Pixel coordinate grounding data
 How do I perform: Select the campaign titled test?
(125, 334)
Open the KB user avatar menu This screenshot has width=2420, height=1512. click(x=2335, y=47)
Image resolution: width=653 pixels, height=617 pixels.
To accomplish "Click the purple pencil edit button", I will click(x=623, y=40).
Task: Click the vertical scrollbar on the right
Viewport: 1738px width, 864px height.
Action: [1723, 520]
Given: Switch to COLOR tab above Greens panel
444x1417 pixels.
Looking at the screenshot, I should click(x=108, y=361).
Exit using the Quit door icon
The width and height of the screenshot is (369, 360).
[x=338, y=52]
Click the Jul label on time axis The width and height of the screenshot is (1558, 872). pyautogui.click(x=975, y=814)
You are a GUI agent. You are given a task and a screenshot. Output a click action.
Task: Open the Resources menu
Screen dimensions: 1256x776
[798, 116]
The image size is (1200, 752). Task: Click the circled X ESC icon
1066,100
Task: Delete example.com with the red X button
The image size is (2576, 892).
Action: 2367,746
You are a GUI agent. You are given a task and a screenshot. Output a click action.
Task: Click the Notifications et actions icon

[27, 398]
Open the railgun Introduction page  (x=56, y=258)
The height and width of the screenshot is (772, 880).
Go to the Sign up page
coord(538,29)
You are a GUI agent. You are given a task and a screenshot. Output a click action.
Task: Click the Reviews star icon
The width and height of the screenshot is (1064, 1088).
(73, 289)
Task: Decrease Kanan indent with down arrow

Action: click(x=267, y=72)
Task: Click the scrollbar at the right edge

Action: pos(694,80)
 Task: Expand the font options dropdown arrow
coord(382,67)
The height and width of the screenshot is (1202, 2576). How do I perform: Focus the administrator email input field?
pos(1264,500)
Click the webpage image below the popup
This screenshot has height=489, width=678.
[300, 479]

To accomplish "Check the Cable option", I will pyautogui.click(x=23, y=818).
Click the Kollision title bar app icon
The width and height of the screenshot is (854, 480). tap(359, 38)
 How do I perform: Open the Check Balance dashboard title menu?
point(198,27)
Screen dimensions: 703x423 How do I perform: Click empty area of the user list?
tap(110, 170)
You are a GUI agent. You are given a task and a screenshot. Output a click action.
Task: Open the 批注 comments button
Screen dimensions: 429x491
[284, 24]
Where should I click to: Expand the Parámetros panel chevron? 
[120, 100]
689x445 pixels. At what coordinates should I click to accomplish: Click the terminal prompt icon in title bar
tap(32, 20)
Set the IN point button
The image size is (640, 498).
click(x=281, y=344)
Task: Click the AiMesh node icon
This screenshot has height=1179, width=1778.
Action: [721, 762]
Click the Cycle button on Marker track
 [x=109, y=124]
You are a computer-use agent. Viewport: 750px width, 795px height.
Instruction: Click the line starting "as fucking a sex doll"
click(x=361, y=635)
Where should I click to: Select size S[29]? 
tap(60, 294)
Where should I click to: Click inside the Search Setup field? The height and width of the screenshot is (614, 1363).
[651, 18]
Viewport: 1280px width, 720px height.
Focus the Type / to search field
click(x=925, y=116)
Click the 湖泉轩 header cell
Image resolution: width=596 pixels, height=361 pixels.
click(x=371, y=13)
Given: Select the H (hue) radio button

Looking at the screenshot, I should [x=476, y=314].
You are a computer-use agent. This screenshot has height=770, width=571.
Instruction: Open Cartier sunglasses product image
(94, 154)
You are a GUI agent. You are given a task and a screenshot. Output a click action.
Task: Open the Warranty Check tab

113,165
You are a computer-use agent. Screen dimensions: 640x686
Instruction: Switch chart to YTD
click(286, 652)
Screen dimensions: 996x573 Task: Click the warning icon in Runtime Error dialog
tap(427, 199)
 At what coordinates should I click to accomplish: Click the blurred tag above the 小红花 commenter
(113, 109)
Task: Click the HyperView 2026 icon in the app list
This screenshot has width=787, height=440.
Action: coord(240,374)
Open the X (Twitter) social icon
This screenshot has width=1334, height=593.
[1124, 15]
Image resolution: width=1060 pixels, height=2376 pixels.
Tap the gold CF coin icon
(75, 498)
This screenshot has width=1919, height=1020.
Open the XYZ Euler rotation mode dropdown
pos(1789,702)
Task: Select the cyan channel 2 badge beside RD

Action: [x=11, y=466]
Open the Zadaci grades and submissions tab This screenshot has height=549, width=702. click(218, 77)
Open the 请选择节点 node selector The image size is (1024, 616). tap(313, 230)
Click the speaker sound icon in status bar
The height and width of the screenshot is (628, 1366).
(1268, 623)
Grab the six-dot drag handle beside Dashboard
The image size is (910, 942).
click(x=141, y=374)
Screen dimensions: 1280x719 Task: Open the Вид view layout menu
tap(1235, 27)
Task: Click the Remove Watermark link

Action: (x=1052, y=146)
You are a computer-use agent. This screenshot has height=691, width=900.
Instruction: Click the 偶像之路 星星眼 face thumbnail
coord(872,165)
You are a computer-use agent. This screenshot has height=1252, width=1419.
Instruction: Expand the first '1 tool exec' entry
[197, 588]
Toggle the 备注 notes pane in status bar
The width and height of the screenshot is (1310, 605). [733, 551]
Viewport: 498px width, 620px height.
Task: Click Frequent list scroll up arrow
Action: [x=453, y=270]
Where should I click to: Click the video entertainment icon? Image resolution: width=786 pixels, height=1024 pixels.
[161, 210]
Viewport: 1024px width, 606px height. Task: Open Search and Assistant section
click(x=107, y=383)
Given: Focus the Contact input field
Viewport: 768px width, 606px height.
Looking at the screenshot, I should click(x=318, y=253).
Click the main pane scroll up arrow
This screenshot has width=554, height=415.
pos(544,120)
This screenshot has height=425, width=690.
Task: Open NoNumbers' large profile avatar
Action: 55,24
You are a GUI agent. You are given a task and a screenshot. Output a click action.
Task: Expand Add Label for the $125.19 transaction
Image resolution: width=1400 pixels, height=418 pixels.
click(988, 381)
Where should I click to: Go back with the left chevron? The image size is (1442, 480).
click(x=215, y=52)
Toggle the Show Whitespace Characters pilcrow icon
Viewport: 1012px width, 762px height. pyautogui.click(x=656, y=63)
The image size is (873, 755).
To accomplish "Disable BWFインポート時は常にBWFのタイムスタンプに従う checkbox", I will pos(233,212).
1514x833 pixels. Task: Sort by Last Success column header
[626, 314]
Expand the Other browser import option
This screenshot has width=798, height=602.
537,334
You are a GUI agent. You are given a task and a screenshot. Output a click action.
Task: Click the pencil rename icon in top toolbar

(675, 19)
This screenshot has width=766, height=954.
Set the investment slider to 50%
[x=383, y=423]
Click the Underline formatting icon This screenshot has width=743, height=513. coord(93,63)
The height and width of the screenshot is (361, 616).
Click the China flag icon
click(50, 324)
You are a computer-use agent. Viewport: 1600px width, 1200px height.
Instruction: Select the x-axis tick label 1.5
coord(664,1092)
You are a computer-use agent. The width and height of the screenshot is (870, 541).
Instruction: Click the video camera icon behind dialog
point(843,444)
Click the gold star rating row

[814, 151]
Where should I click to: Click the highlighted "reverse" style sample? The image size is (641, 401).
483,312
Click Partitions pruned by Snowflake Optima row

To do
Count how many lines in the entries contain "computer", then state that number alone.

Result below
7